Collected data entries
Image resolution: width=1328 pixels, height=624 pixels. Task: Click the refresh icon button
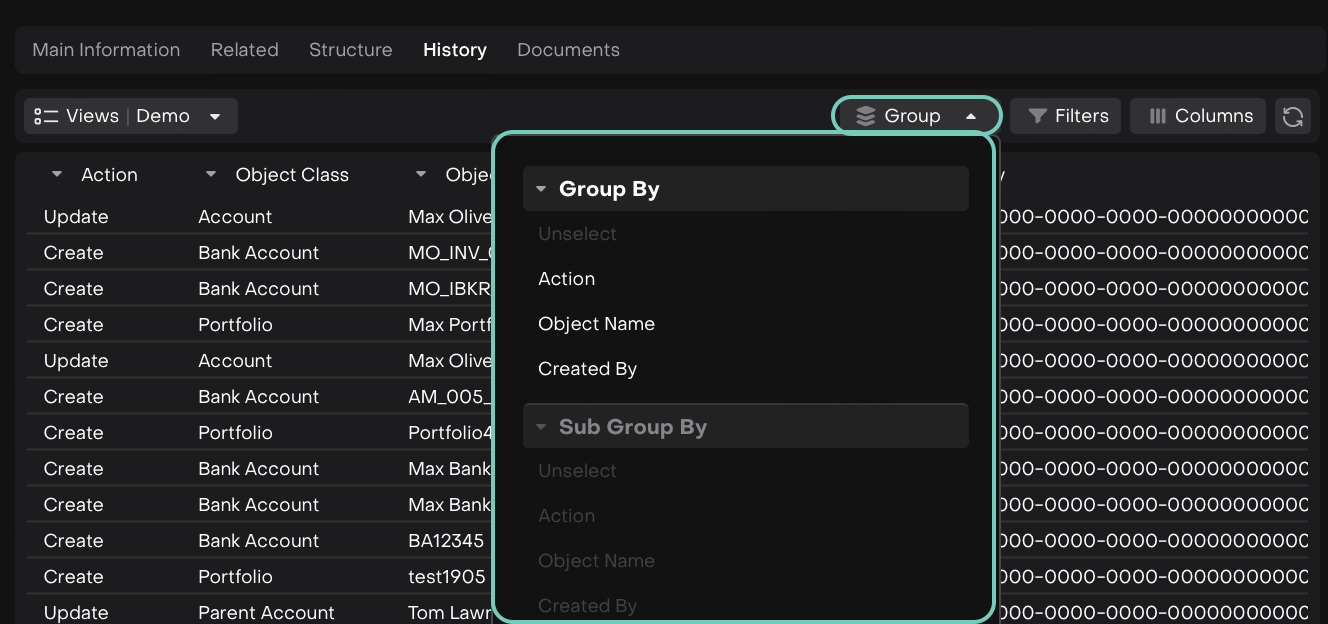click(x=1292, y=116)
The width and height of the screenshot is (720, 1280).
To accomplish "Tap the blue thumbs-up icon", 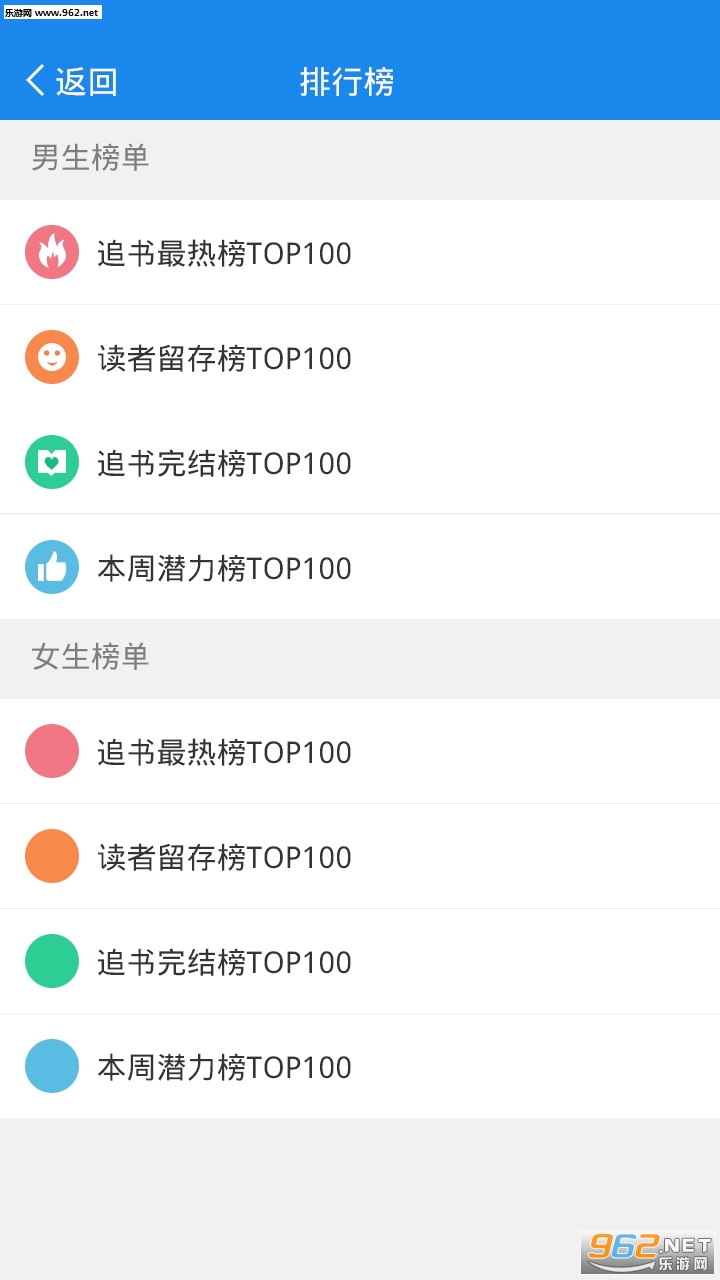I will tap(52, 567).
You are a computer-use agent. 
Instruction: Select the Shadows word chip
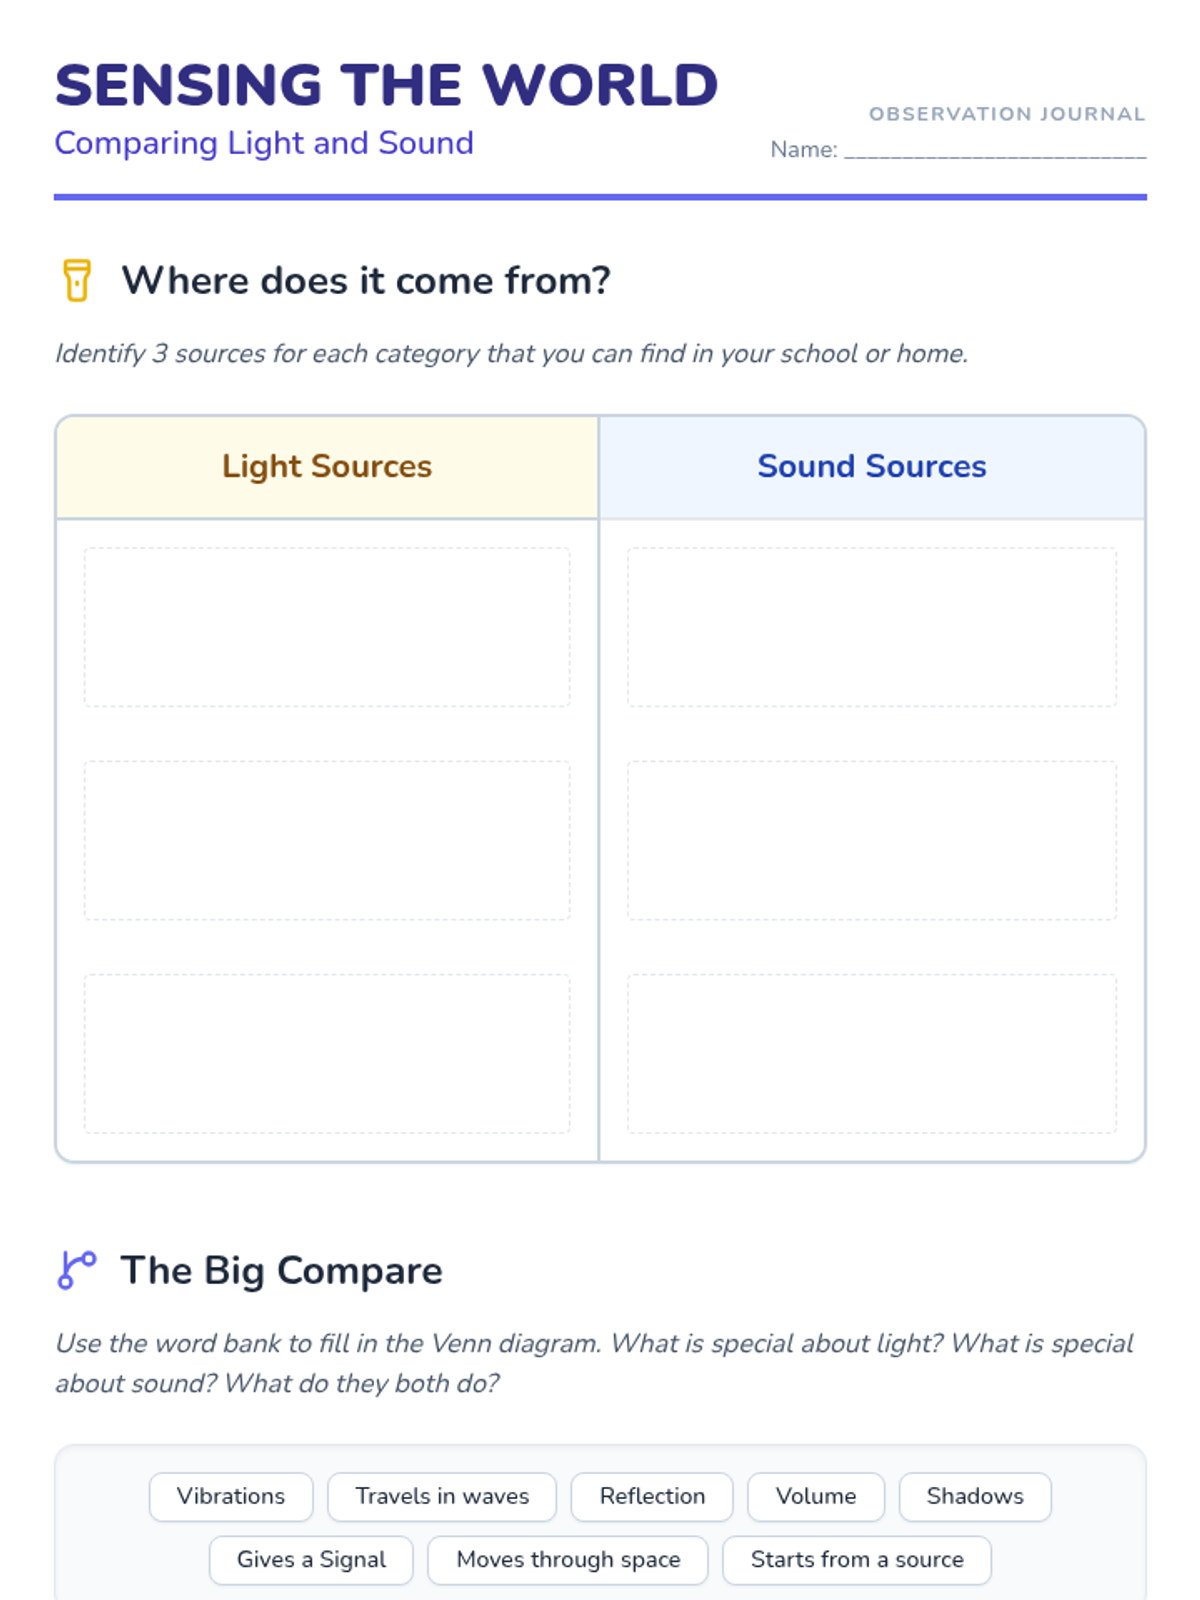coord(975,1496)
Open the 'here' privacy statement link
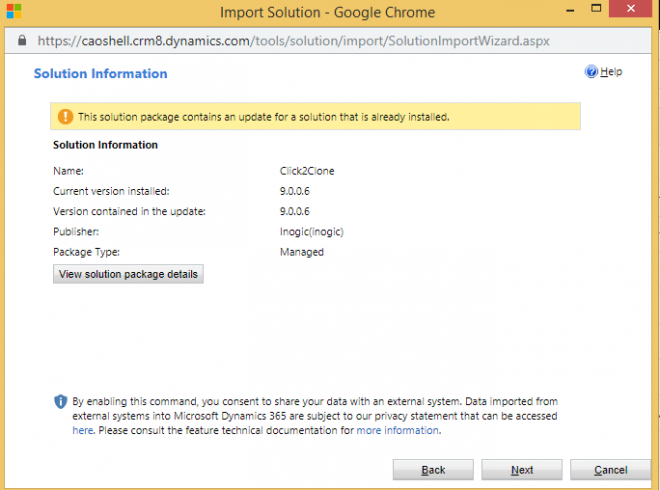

• EXERCISE REQUIREMENTS
Write out again the lines from the one with "Instruction: Select the Shadows word chip" through the end of the records exactly, without any of the pictures.

• ANSWER FOR THE TASK
Instruction: Select the Shadows word chip
coord(975,1496)
Open the 'here' privacy statement link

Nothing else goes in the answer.